Residual plots are useful tool to see if any remaining trends exist. If so consider fitting transformation of the data.
Correlation of Error Terms

Linear regression assumes that the error terms $\epsilon_i$ are uncorrelated. Residuals may indicate that this is not correct (obvious tracking in the data). One could also look at the autocorrelation of the residuals. What to do about it?
Non-constant variance of error terms

Again this can be revealed by examining the residuals. Consider transformation of the predictors to remove non-constant variance. The figure below shows residuals demonstrating non-constant variance, and shows this being mitigated to a great extent by log transforming the data.

Figure 3.11 from book

Outliers
- Outliers are points with for which $y_i$ is far from value predicted by the model (including irreducible error). See point labeled ‘20’ in figure 3.13.
- Detect outliers by plotting studentized residuals (residual $e_i$ divided by the estimated error) and look for residuals larger then 3 standard deviations in absolute value.
- An outlier may not effect the fit much but can have dramatic effect on the RSE.
- Often outliers are mistakes in data collection and can be removed, but could also be an indicator of a deficient model.
High Leverage Points
- These are points with unusual values of $x_i$ . Examples is point labeled ‘41’ in figure 3.13.
- These points can have large impact on the fit, as in the example, including point 41 pulls slope up significantly.
- Use leverage statistic to identify high leverage points, which can be hard to identify in multiple regression.

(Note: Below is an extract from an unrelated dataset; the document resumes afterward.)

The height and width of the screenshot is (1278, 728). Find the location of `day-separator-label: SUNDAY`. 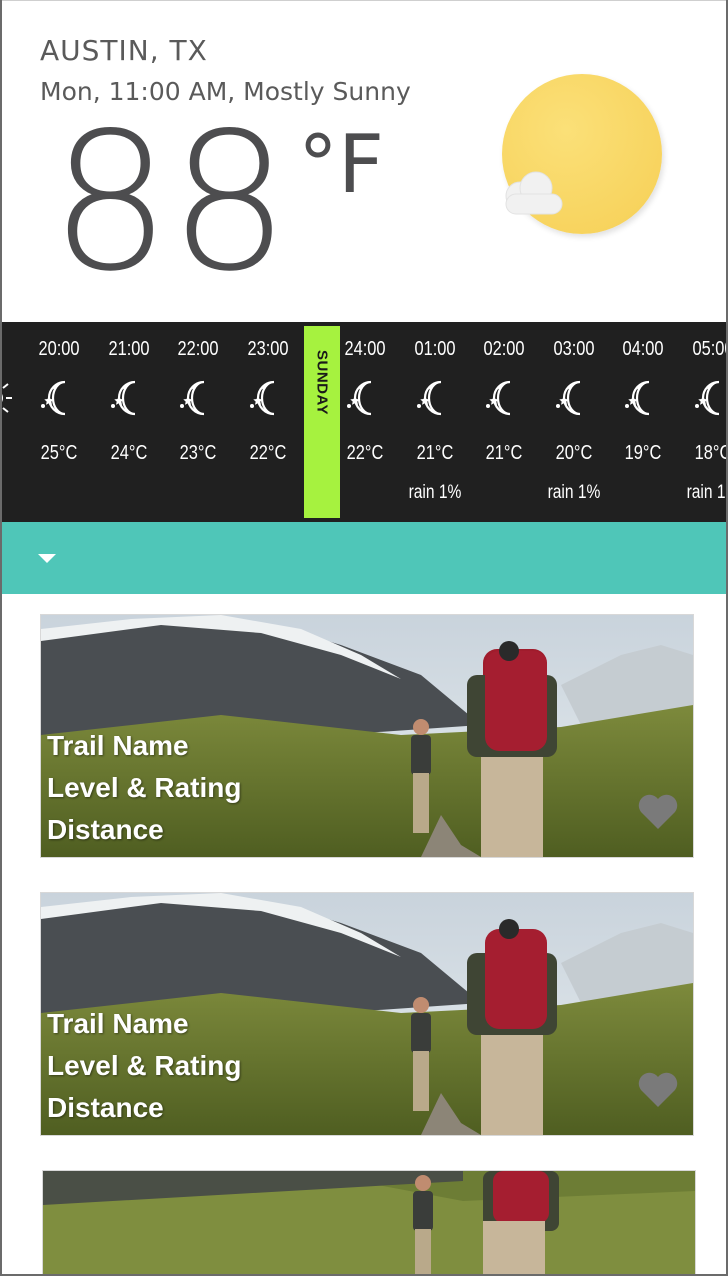

day-separator-label: SUNDAY is located at coordinates (322, 382).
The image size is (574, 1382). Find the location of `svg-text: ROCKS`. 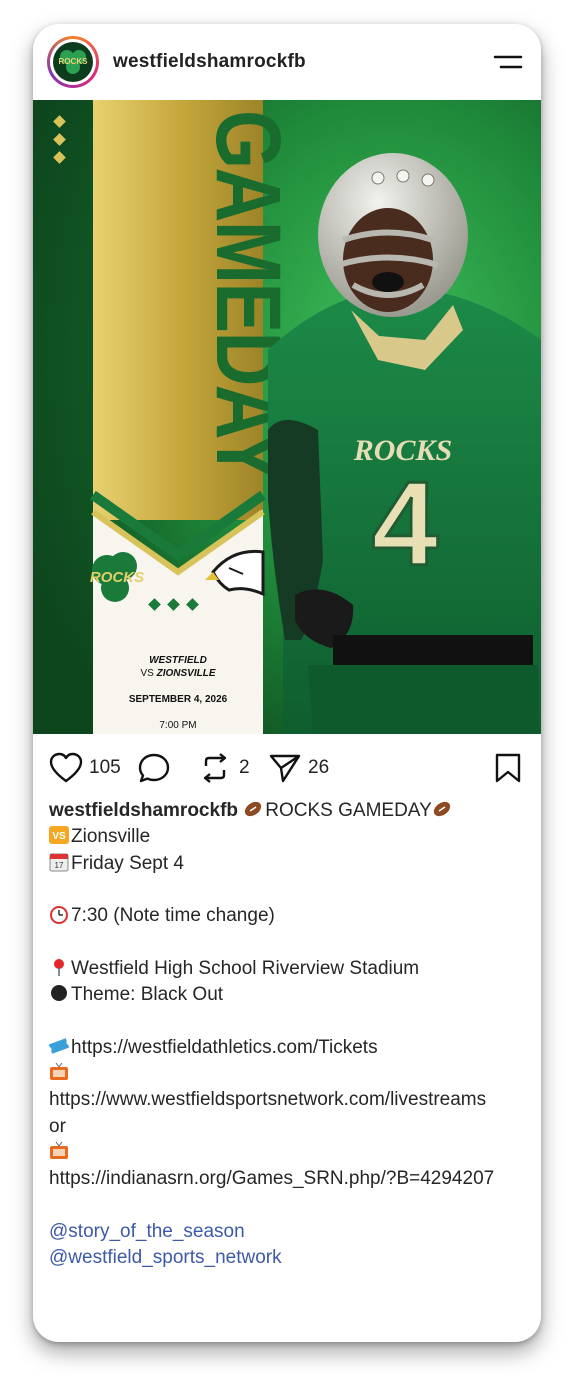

Figure 3.13 from book 6. Collinearity

Two or more predictor variables are closely related to one another.
Simple collinearity can be identified by looking at correlations between predictors.
Causes the standard error to grow (and p-values to grow)
Often can be dealt with by removing one of the highly correlated predictors or combining them.
Multicollinearity (involving 3 or more predictors) is not so easy to identify. Use Variance inflation factor, which is the ratio of the variance of $\hat{\beta_j}$ when fitting the full model to fitting the parameter on its own. Can be computed using the formula:

$VIF(\hat{\beta_j}) = \frac{1}{1-R^2_{X_j|X_{-j}}}$ where $R^2_{X_j|X_{-j}}$ is the $R^2$ from a regression of $X_j$ onto all the other predictors.